_Document extract_.
###

Description:BACKGROUND
Field of Invention
[001] Embodiments of the present invention generally relate to a temperature monitoring strip and particularly to a thermochromic temperature monitoring strip.
Description of Related Art
[002] Temperature monitoring has always been a critical factor across various industries, including healthcare, food safety, and logistics. Traditional devices and methods for the temperature monitoring often involve digital or electronic devices such as digital thermometers, infrared thermometers, and electronic data loggers, and so forth, which provide accurate and reliable measurements but at a cost of complexity, dependence on power sources, and higher operational costs.
[003] Among the more affordable and simpler alternatives are liquid crystal thermometers and thermally responsive materials, which offer a visual representation of temperature changes through color variations. Liquid crystal thermometers, for example, use liquid crystals that change their molecular orientation in response to temperature, producing a visual color change. These devices have seen widespread application due to their relatively low cost, ease of use, and non-electronic nature.
[004] However, these solutions are not without their shortcomings. Liquid crystal thermometers and other similar devices often suffer from limitations such as a limited sensitivity, a lower accuracy, and an environmental susceptibility. Many of these tools require protective environments to prevent degradation due to humidity, Ultraviolet (UV) light, or other external factors. Moreover, these tools generally cover only a narrow temperature range that is not sufficient for all type of applications. Additionally, these tools tend to be single-use and are limited in terms of real-time, immediate feedback.
[005] In many industries, especially in a supply chain, a medical storage, and a food safety sector, an accurate temperature monitoring is essential. While electronic devices, such as data loggers, can record temperature over time, they are costly, require technical knowledge to interpret, and often depend on power sources or batteries. These drawbacks highlight the need for a low-cost, reliable, and user-friendly alternative for temperature monitoring that can deliver immediate, visual feedback without the need for complex technology.
[006] There is thus a need for an improved and advanced thermochromic temperature monitoring strip that can administer the aforementioned limitations in a more efficient manner.
SUMMARY
[007] Embodiments in accordance with the present invention provide a thermochromic temperature monitoring strip. The strip comprising: a substrate made of a cellulose-based filter paper. The strip further comprising: a coating of a thermochromic solution applied to the substrate, characterized in that the coating comprises a nanocomposite material of polydiacetylene (PDA), and is calibrated to undergo a color change from a blue color to a predefined color when exposed to a predetermined temperature ranging from 5 degree Celsius (°c) to 70 degree Celsius (°c) to provide a visual indication of the temperature change. The strip further comprising: a protective polyvinyl alcohol (PVA) layer to enhance a water resistance and durability of the strip.

###

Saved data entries

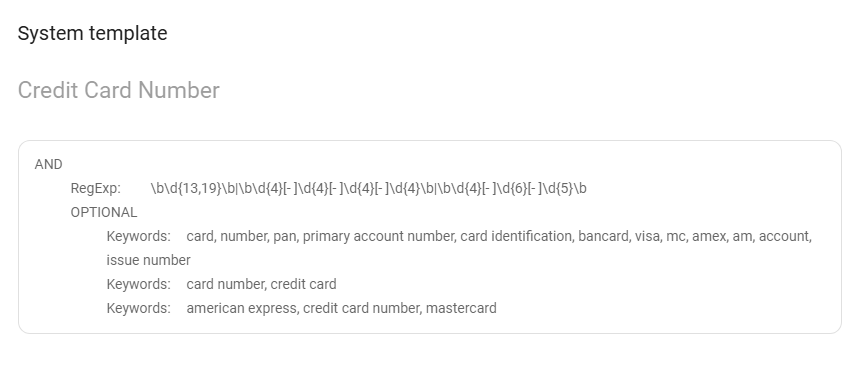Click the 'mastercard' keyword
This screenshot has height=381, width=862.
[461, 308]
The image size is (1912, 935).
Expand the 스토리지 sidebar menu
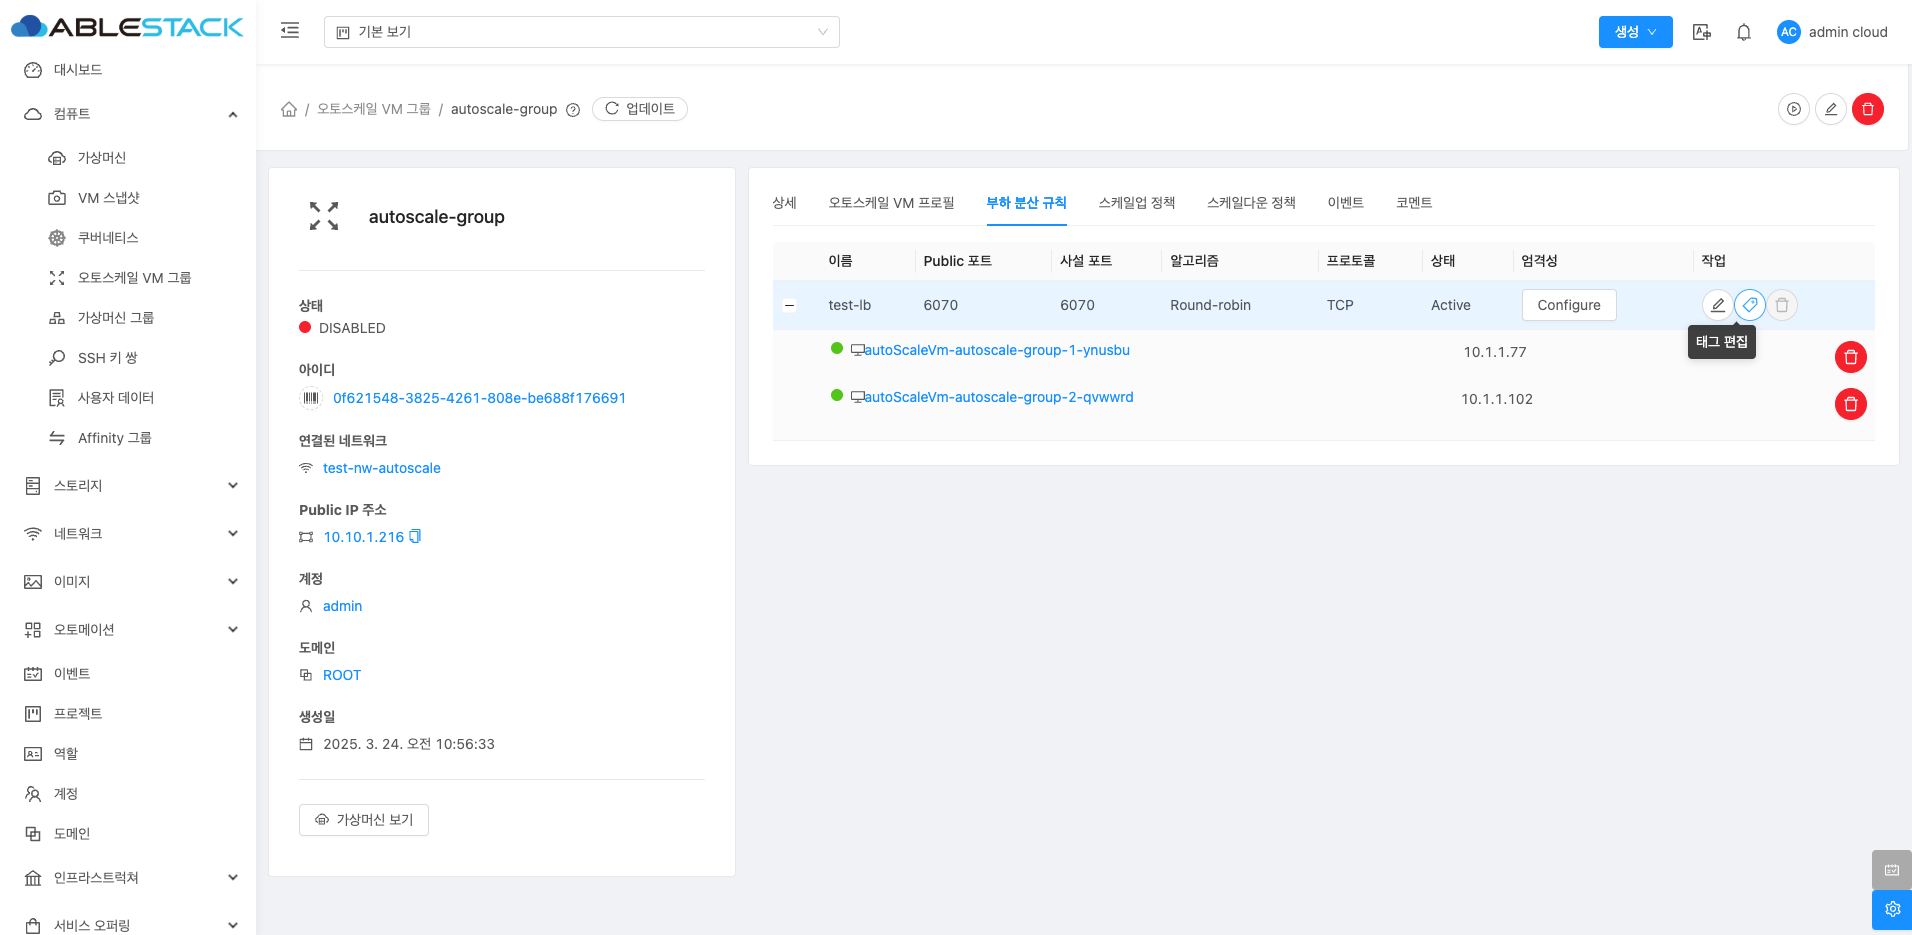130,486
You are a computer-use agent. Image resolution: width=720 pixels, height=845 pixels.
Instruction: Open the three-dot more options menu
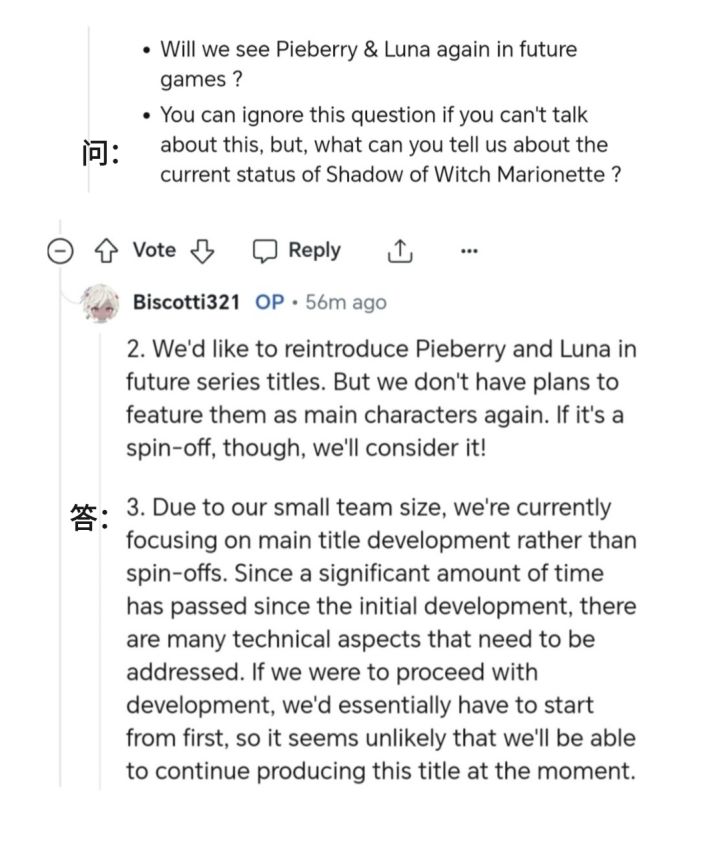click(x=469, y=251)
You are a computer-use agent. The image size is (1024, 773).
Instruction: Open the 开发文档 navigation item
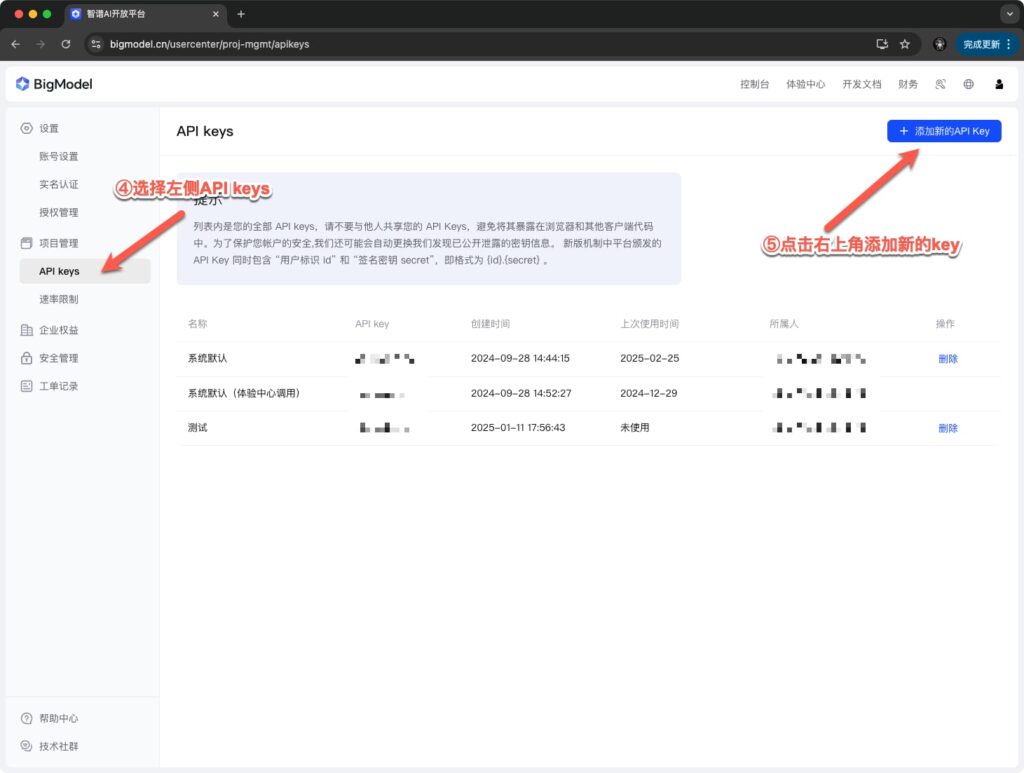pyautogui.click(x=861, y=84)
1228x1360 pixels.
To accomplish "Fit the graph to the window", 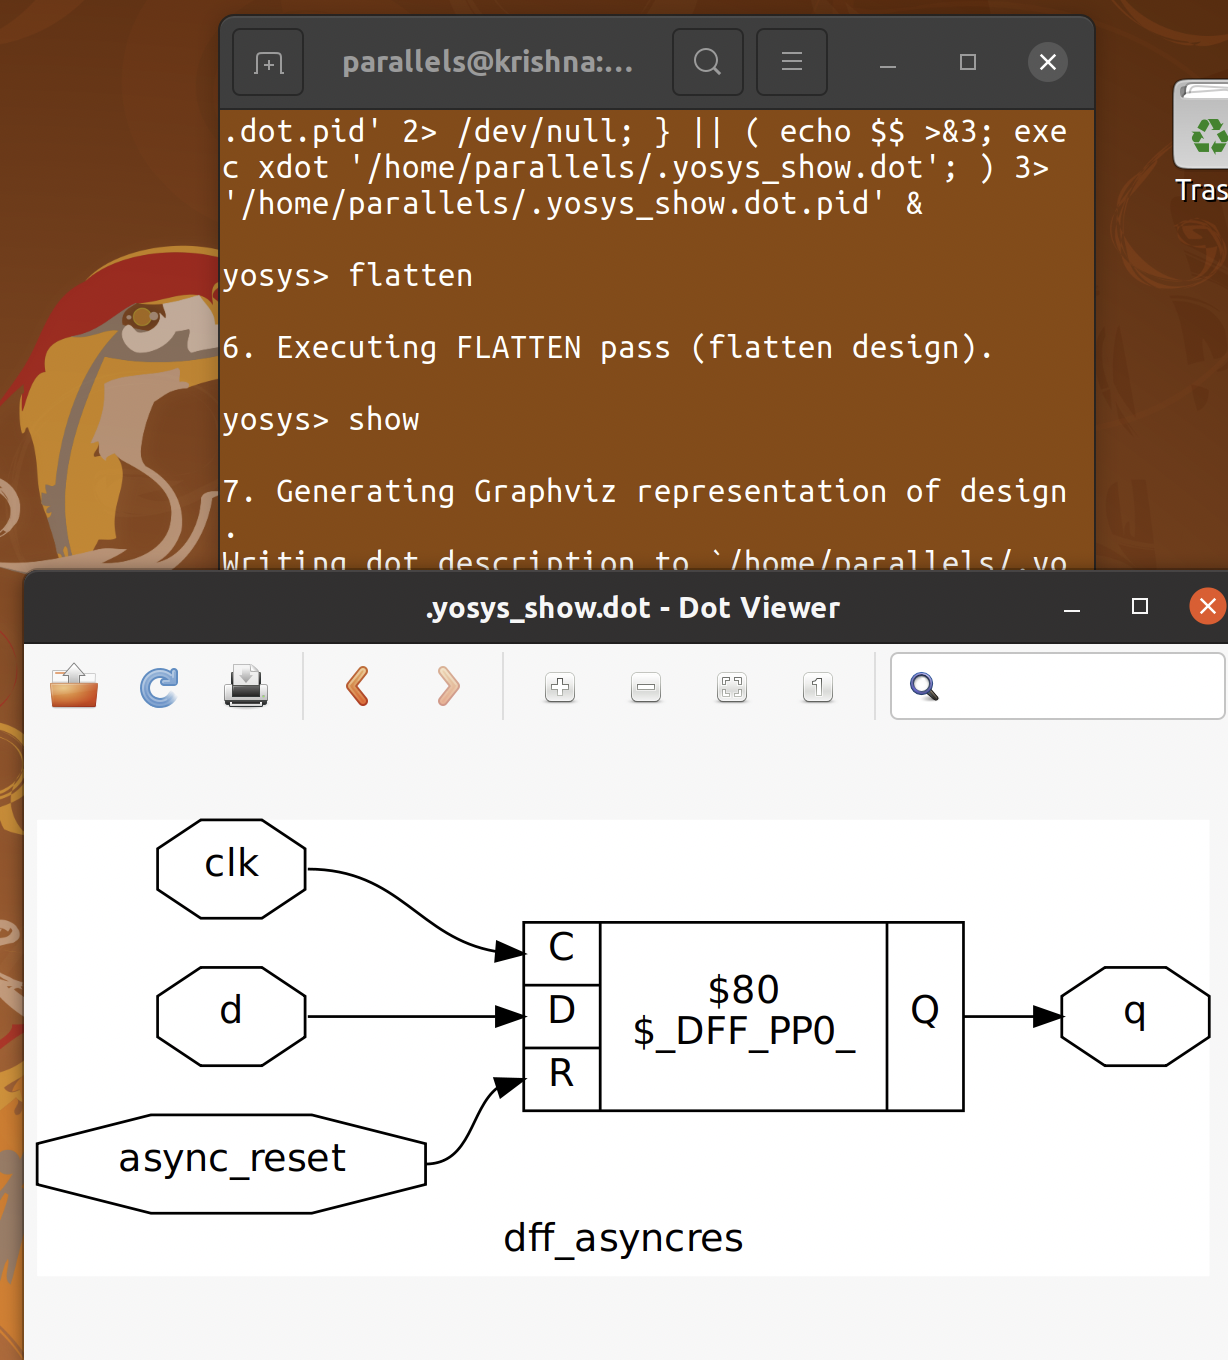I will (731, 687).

###

_What to work on_. Output, word for word, the stretch of the thermochromic strip patent text above from "[003] Among the" through "and non-electronic nature.".

_Final answer_.
[003] Among the more affordable and simpler alternatives are liquid crystal thermometers and thermally responsive materials, which offer a visual representation of temperature changes through color variations. Liquid crystal thermometers, for example, use liquid crystals that change their molecular orientation in response to temperature, producing a visual color change. These devices have seen widespread application due to their relatively low cost, ease of use, and non-electronic nature.